Her response: “OMG! Like… whatever!”



  1. MAJK

    I had no idea there was a day like that, but then in our house, we take the kids over to the bookstore regularly to browse and have a coffee while we look for new books and interesting authors. We probably do this one to two days a month. I had no idea there was an actual day for it! Guess what is going on our calendar? 🙂 Like.. Totally! hehe

    • Lane Diamond

      It’s nice, Safireblade, that you still have a physical bookstore nearby. Every month, it seems, fewer people are able to say that. 🙁

  2. Jenny Milchman

    Hi, Lane. I appreciate your sharing these thoughts. I’m the founder of Take Your Child to a Bookstore Day, and agree with everything you said–would even take it one step further. Use your e readers for travel or textbooks or books whose content goes out of date swiftly. But retain print and paper for stories, especially stories you read to your kids. I suspect there’s something about the turning of pages and the tactile, olfactory experience that connects to our brains in ways that a screen does not. Who knows? It may be essential in some way we don’t even understand to cognitive development. And when you buy those books, buy them in bookstores. There’s plenty of ’em left–and from our recent cross-country tour of bookstores, contrary to the gloomy and doom-y reports, new ones opening all the time.

    • Lane Diamond

      Jenny, thanks for dropping by, and thank you for starting a great event with Take Your Child to a Bookstore Day.

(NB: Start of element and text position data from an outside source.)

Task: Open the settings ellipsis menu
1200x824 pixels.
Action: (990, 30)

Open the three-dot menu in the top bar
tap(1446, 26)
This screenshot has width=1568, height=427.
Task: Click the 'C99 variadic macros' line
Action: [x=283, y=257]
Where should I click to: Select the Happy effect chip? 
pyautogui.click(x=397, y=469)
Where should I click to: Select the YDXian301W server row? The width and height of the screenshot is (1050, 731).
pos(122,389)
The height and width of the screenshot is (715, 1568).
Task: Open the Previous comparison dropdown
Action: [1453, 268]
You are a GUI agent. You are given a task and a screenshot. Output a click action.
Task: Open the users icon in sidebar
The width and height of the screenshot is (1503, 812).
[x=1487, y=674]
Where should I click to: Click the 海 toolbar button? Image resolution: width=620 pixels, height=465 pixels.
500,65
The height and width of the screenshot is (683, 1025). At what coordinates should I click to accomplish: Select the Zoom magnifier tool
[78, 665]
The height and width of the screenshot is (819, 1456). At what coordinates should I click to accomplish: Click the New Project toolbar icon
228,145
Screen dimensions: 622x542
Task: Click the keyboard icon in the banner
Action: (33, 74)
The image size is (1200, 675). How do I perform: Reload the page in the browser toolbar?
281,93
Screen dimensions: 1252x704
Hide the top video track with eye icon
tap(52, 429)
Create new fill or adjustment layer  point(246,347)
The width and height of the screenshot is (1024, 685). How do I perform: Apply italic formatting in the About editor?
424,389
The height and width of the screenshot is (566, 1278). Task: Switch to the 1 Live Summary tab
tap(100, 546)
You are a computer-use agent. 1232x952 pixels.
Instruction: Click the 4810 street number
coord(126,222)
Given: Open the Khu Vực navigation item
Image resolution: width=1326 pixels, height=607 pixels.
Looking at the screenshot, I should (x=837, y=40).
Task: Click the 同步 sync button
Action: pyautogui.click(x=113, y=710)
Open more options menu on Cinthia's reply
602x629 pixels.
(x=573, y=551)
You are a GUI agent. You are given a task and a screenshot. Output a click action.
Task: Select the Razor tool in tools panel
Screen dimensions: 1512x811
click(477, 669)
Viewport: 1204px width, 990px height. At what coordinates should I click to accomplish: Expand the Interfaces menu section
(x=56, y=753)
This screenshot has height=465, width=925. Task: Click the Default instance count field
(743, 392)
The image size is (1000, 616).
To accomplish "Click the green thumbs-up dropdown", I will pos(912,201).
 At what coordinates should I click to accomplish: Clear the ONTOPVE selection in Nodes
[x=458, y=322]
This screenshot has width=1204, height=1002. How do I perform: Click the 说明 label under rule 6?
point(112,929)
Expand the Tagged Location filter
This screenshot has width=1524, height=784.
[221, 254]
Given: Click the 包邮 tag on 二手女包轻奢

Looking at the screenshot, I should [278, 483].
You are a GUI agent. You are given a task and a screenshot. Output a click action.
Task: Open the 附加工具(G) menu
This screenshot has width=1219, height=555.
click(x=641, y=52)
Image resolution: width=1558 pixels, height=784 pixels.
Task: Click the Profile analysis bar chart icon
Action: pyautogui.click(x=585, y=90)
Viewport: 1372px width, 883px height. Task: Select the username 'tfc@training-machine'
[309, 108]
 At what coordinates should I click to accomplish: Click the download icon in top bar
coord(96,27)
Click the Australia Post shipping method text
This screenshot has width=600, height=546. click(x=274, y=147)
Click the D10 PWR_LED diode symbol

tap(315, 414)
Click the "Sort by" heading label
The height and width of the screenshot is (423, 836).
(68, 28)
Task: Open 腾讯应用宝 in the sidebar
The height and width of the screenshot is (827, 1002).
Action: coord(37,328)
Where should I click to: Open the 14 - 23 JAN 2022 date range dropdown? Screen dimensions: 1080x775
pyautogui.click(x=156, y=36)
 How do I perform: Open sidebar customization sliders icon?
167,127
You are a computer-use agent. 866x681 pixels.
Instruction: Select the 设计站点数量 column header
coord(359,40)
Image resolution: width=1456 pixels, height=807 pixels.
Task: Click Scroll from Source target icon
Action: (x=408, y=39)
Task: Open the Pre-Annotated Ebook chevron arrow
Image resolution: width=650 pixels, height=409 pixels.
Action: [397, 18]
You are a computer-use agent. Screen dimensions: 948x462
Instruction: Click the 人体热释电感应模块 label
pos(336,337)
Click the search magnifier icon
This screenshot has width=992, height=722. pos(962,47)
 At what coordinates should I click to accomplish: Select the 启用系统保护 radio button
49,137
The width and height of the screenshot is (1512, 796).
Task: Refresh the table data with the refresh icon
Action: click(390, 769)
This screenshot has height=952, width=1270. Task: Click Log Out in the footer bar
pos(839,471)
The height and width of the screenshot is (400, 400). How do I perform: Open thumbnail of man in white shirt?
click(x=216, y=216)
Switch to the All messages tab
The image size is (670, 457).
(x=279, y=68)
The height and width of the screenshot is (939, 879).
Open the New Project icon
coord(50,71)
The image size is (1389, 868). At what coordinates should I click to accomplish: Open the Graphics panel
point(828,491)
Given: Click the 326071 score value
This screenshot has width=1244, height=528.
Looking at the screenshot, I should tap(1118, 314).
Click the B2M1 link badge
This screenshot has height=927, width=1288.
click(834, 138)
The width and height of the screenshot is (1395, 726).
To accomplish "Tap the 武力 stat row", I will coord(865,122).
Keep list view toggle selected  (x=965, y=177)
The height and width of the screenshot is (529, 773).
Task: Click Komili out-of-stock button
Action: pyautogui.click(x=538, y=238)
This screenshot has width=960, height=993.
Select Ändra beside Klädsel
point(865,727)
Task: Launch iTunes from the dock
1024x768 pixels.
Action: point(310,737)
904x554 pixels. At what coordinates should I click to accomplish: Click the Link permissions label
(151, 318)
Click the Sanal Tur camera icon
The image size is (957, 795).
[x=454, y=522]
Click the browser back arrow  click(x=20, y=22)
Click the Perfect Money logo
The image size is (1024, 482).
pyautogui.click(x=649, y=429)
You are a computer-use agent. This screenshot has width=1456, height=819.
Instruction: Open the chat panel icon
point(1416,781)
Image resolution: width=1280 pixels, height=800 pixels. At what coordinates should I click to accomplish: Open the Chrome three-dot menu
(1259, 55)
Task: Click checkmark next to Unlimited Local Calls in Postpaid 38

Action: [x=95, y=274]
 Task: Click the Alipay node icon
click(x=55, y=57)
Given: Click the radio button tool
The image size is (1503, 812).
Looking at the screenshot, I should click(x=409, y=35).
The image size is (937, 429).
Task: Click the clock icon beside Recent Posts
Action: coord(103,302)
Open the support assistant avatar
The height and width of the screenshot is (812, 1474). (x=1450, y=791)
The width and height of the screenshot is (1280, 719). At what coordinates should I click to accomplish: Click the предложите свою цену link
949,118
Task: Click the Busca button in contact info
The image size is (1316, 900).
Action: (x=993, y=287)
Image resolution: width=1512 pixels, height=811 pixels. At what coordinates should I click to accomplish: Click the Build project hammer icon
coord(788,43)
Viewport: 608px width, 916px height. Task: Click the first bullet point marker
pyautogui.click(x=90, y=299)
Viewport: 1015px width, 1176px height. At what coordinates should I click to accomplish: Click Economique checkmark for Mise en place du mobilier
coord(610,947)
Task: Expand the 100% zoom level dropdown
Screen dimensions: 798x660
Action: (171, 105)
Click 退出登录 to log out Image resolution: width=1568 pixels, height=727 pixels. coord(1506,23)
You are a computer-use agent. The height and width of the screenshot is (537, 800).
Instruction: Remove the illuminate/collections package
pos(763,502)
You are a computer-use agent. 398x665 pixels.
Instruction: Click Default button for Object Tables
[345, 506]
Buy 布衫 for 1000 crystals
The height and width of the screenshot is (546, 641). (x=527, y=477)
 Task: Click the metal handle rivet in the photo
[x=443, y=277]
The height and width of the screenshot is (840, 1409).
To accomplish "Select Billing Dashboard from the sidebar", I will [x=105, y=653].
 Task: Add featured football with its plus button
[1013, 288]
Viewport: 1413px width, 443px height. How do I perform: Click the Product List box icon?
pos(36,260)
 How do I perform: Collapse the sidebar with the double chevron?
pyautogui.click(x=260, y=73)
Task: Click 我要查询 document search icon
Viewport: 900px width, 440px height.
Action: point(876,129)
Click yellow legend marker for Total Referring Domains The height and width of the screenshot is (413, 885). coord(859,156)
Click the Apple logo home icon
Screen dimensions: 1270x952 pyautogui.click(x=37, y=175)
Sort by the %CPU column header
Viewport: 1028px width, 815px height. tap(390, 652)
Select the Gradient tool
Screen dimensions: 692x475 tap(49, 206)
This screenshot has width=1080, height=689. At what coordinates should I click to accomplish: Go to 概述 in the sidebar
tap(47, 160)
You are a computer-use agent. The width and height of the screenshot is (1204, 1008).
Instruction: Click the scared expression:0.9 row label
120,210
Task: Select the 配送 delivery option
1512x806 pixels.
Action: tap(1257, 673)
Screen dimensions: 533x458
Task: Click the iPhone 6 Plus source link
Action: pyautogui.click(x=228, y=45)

      I must say I have my doubts about the future of the physical bookstore. I suspect the next step, as the big chains scale back or vanish, will be for independents to once again fill that niche. However, I don’t believe they’ll survive by selling books alone. In other words, I think some hybrid of coffee shop/deli/bookstore/bookclub might be the future. Furthermore, I believe the trend toward eBooks will continue, and that physical retailers will need to work with publishers to bring some of that business into their shops. We at Evolved Publishing actually have some ideas about that.

      The “Star-Trek-ification” of our society is well underway, and there’s no turning back technology. Paper books will become a niche item, with a market that will continue to shrink in the coming years. There will be survivors who find the right hybrid-retail mix, but our grandparents’ bookstores will soon be gone forever. Sad, but just the way it is.